▶ [To be done] Find each line in the listing below that contains the word "field" and copy those lines.

--- START OF Listing ---

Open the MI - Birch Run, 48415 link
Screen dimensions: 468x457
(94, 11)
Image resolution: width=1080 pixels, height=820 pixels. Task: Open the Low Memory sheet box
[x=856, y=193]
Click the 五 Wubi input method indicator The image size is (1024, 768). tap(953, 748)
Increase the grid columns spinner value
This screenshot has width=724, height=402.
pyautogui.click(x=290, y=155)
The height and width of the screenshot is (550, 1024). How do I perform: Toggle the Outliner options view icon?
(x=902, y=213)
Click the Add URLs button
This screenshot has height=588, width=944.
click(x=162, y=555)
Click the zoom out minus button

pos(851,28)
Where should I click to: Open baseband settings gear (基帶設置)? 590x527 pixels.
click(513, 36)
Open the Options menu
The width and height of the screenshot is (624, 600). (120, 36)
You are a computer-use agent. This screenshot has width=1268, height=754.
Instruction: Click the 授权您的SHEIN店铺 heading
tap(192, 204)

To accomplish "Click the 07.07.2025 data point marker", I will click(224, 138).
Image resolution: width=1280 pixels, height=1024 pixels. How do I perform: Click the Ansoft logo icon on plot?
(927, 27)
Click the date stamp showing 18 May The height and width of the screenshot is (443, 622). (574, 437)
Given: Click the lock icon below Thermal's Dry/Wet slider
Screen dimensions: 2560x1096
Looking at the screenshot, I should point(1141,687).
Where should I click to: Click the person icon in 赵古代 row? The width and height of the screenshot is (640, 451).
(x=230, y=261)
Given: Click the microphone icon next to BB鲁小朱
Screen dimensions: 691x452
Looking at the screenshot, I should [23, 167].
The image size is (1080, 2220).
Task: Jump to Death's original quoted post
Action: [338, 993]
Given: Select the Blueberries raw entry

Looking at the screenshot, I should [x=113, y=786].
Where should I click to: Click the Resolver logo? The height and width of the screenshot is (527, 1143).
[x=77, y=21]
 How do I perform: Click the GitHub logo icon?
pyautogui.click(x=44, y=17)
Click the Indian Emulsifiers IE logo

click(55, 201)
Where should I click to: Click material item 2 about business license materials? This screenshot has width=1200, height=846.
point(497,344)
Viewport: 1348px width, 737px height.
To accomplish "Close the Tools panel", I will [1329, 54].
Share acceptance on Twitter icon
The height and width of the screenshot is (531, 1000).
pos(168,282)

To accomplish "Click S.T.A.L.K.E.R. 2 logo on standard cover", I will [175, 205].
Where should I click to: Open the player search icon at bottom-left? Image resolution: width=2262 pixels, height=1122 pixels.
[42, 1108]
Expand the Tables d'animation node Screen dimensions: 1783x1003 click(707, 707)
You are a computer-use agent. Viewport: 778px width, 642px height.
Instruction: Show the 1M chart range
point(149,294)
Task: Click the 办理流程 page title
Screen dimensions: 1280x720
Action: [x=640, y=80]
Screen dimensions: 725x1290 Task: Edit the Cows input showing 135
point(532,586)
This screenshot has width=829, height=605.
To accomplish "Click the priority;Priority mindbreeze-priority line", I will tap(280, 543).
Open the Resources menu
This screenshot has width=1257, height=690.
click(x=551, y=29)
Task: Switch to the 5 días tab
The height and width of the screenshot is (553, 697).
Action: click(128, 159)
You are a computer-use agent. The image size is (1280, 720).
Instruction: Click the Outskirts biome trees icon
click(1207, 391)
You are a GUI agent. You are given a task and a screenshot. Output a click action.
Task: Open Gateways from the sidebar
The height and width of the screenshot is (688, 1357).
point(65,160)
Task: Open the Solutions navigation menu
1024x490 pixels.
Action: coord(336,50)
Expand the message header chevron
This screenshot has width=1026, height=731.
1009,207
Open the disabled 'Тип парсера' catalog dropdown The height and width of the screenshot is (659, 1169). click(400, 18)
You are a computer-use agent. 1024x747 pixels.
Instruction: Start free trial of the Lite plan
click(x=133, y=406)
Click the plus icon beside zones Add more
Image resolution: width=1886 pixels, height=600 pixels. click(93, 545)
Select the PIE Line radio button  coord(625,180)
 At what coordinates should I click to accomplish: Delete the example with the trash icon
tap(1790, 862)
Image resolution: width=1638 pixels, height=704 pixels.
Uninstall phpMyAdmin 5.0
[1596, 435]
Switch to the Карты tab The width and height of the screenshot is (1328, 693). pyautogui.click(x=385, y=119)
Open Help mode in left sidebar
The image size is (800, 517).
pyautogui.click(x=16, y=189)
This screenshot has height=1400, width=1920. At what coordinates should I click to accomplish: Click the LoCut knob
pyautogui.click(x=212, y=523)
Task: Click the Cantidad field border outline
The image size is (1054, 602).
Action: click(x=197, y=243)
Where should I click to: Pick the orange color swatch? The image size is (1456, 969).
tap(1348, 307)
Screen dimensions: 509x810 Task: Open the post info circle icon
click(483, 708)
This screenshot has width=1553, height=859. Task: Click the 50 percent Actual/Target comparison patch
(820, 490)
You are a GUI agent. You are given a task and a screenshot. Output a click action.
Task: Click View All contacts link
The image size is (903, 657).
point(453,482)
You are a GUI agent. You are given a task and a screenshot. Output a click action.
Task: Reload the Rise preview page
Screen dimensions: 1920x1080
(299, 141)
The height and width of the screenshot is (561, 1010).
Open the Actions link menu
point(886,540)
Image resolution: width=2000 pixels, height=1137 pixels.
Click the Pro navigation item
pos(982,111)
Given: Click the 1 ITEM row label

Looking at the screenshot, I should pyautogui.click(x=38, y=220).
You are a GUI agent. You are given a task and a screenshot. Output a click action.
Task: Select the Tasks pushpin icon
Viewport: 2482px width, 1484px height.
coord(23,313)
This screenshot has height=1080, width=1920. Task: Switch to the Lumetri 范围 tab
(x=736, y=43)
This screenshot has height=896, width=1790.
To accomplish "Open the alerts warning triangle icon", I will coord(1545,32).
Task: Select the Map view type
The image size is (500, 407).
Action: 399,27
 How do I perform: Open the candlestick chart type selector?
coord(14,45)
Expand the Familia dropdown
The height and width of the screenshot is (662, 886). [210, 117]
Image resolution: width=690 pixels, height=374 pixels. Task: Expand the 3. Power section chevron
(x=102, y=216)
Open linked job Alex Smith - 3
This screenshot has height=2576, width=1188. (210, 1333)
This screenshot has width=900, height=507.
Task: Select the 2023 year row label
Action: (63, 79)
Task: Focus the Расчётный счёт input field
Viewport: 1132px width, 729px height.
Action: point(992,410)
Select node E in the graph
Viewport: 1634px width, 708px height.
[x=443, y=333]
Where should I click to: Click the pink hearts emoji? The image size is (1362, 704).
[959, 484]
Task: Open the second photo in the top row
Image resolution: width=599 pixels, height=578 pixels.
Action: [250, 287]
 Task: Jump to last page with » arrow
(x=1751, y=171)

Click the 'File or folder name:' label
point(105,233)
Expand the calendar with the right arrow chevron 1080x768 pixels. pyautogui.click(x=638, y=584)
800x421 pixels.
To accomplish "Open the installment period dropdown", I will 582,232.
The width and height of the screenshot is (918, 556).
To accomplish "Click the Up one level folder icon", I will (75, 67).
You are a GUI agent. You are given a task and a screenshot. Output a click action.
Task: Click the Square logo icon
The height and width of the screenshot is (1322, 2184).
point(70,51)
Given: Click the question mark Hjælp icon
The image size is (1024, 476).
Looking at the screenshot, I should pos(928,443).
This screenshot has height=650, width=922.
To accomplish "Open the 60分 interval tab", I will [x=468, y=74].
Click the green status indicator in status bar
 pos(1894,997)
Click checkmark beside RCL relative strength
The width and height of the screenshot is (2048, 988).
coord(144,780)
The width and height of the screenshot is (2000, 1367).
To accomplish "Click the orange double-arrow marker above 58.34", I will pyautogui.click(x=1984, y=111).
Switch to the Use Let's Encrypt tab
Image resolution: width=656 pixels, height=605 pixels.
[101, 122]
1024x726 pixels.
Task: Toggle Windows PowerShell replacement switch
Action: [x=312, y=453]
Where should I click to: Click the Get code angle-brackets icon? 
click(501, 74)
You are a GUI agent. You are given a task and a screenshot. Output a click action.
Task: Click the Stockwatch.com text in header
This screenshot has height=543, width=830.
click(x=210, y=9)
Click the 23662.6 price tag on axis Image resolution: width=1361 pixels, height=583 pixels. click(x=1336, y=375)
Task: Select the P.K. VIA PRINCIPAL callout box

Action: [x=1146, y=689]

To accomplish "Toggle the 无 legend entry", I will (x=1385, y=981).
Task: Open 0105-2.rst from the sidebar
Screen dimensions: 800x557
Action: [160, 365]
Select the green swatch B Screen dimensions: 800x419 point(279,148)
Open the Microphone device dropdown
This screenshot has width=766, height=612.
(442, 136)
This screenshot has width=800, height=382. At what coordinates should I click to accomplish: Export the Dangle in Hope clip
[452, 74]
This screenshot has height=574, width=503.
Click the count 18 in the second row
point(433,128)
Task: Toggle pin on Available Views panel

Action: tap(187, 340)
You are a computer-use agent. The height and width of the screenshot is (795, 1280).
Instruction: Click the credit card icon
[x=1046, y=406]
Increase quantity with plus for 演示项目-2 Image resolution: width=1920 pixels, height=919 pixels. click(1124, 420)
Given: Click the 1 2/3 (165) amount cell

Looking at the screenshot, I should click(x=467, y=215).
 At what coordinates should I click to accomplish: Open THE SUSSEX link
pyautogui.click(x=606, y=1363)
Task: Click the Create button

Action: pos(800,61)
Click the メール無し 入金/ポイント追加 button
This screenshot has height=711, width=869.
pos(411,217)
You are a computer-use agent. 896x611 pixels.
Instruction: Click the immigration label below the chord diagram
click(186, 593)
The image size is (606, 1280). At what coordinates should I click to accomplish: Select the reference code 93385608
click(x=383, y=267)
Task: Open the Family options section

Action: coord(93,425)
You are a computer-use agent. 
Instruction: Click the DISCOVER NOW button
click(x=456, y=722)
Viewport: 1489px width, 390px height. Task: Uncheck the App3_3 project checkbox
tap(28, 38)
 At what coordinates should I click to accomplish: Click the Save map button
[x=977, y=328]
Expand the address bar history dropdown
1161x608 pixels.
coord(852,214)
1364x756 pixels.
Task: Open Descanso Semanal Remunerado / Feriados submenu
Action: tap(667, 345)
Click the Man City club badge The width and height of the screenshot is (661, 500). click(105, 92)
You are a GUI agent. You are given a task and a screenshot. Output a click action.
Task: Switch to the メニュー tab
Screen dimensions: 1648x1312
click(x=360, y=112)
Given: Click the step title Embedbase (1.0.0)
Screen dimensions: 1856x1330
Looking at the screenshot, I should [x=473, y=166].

--- END OF Listing ---

▶ [The answer]
Task: Click the Cantidad field border outline
Task: Focus the Расчётный счёт input field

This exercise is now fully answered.